Prokuratura sprawdza, czy 35-latek z Wałbrzycha został śmiertelnie pobity na jednym z tamtejszych komisariatów policji. Informację o tym zdarzeniu dostaliśmy na Gorącą Linię RMF FM.
35-latek z dzielnicy Biały Kamień trafił w ubiegły piątek na piąty komisariat policji w Wałbrzychu. Po przesłuchaniu zwolniono go do domu. Po kilku godzinach zmarł. Znajomi mężczyzny powiedzieli jego rodzinie, że miał zostać pobity przez policjantów. Bliscy zmarłego poinformowali o całej sprawie prokuraturę.

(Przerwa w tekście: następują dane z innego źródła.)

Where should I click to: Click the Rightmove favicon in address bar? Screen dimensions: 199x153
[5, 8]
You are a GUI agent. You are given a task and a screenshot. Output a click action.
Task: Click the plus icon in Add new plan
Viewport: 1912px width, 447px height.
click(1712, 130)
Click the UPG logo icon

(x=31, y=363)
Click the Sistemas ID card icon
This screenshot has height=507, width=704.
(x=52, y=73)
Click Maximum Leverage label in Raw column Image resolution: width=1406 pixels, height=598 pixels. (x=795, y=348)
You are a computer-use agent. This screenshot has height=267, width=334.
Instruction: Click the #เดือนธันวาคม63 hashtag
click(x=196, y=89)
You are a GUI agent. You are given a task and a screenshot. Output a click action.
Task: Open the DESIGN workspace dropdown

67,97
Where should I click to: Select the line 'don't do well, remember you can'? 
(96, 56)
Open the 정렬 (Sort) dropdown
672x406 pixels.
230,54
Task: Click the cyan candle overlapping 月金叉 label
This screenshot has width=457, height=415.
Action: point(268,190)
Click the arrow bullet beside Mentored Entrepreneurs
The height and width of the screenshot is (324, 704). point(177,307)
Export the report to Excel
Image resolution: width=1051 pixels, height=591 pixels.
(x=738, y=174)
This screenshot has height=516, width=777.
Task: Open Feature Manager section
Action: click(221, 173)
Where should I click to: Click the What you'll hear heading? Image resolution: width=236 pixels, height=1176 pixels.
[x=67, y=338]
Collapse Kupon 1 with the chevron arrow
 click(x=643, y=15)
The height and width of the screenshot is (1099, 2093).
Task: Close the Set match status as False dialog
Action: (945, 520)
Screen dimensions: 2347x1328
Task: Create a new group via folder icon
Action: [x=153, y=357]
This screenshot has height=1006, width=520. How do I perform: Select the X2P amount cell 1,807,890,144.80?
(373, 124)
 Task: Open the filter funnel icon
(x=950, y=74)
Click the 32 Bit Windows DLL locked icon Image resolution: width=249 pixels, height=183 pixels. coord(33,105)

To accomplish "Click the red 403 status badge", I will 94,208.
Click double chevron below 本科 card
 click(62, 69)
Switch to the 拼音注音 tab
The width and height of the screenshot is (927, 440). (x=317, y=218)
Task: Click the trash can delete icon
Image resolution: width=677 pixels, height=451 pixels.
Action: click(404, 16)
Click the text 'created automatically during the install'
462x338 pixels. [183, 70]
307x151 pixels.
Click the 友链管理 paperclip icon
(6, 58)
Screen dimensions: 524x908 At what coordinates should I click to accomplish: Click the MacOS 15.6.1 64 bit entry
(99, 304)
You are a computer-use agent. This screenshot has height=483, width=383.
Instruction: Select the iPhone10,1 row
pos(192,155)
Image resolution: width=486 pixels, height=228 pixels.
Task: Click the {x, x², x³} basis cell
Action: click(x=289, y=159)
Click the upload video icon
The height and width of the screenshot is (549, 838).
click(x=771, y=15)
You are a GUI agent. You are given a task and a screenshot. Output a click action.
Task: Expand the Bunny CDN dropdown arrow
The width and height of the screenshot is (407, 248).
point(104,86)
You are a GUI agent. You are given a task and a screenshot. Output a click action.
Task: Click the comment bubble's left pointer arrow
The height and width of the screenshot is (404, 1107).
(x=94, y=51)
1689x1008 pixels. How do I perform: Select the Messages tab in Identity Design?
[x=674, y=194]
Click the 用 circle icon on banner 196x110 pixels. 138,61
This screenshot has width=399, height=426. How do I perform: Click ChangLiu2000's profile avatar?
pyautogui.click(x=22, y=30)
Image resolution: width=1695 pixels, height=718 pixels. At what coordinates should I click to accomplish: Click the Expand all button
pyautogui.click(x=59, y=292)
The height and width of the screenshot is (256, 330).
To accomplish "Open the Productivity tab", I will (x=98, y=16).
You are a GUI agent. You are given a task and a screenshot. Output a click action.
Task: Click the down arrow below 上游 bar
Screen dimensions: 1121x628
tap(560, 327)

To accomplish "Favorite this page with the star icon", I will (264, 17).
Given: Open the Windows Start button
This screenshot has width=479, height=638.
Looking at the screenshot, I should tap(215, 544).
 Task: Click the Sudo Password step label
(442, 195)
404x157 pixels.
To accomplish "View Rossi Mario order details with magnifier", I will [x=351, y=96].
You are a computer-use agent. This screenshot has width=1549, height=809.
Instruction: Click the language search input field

Śledczy zabezpieczyli dokumenty z przesłuchania mężczyzny i przeprowadzili oględziny w komisariacie. Zarządzili też wykonanie sekcji zwłok zmarłego. Ta pokazała, że do jego zgonu doszło w wyniku zmian urazowych. Prokurator Ewa Scieżyńska podkreśla jednak, że trzeba ustalić, czy mają one związek z wizytą na komisariacie.
Sprawa tajemniczego zgonu została objęta nadzorem przez Prokuraturę Okręgową w Świdnicy. Na razie śledztwo prowadzone jest w sprawie, a nie przeciwko komukolwiek. Będziemy bacznie przyglądać się czynnościom wykonywanym w tej sprawie - zapewnia prokurator Scieżyńska. Po zabezpieczeniu najistotniejszych dowodów sprawa zostanie najprawdopodobniej przekazana innej jednostce prokuratury - dodaje. Chodzi o to, by uniknąć ewentualnych zarzutów o brak obiektywizmu czy bezstronności.
Za spowodowanie ciężkiego uszczerbku na zdrowiu, który doprowadza do śmierci grozi kara do 12 lat więzienia.